The Pug Automatic

Time-restricted autodeploy

Written February 19, 2015. Tagged Continuous Delivery.

At work, we had CI automatically deploy our projects when all tests pass.

Except, that is, for our main site. It's our biggest project, with the most complex deploy process, and the most uptime-sensitive.

We worried that a quick commit in the evening or weekend might cause issues at a time when no one wanted to deal with them.

But manually triggering deploys got old. People forgot, or didn't want to be the one pulling the trigger in case something went wrong. We tried rageguys (one per 5 commits). We tried suggesting a deployer based on commit counts.

The benefits of autodeploy

We're strong believers in continuous delivery, and continuous deployment is part and parcel of that. Changes should go into production quickly so we get feedback (including bugs and exceptions) as soon as we can. Without automation, deployment won't be as continuous as it can be.

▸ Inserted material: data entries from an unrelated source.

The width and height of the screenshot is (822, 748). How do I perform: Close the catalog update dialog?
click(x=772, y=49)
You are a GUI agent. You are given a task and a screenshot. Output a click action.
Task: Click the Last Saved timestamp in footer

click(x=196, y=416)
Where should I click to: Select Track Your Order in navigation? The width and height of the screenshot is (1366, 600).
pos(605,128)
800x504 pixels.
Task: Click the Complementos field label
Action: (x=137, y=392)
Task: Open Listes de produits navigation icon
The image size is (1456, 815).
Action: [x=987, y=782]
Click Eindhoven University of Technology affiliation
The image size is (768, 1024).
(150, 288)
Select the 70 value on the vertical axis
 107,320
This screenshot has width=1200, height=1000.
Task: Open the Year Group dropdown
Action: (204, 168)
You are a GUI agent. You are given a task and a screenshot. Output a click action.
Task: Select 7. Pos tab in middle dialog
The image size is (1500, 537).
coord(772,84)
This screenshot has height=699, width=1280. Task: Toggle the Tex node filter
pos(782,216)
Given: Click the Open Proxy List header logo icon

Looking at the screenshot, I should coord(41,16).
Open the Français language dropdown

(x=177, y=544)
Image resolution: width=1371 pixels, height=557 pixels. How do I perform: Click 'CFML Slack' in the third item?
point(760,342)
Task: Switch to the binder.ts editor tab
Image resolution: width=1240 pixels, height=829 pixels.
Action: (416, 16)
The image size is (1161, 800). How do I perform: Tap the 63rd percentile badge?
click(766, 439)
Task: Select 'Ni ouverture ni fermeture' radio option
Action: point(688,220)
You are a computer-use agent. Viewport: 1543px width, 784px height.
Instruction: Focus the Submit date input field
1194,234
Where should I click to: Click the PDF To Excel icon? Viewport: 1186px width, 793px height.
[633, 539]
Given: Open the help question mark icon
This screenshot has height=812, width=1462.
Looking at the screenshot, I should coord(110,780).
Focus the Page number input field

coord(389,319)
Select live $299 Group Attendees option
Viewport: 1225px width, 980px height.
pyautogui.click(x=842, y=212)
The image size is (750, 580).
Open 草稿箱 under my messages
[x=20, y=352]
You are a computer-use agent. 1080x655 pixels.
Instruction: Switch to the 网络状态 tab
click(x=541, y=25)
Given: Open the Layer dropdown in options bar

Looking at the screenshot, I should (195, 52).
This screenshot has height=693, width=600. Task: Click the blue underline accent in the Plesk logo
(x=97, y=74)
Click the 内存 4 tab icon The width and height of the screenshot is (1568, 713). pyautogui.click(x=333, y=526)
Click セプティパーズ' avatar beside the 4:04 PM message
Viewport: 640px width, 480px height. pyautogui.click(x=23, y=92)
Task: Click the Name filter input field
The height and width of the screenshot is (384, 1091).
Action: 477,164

Automatic deploys are scary. When you juggle servers, things can go wrong. But if it hurts, do it more often. You'll see the patterns, and you'll fix it.

Office hours

As much as we like continuous delivery, we prefer it to keep office hours.

We realized that we could turn on autodeploy and reduce the risk of after-hours issues by simply making it keep a schedule.

When tests pass, we trigger another CI job to deploy staging. That job runs this bash script:

script/ci/build/deploy_staging.sh
# …deploy staging…

allow_autodeploy=`TZ=CET ruby script/ci/support/is_autodeploy_allowed.rb`

# …conditionally trigger a production deploy…

Note that it specifies the time zone for the Ruby script (we're on CET) in case the host machine is in another time zone.

See the code of our is_autodeploy_allowed.rb and its test.

The is_autodeploy_allowed.rb script outputs "true" or "false" for the bash variable. That value is then used to determine whether it should trigger a production deploy. We also make provisions for manual deploys, allowing them at any time.

The details of the deploy scripts and of setting up a CI chain are outside the scope of this post: I just want to give some idea of how you might integrate a time restriction into whatever you use now, or end up using. We happen to use Jenkins for this project. He's okay!

Our is_autodeploy_allowed.rb script allows autodeploys during weekdays from 8:30 (the earliest time someone is at the office) until lunch. Then from 13:00 until 18:00 (when most people leave).

On Fridays, autodeploys stop at 16:30 per this diagram.

If CI doesn't autodeploy, it will instead output the correct manual deployment command in our chat room, for copy-and-pasting.

If you've been scared of autodeploys, maybe a time restriction can ease your fears.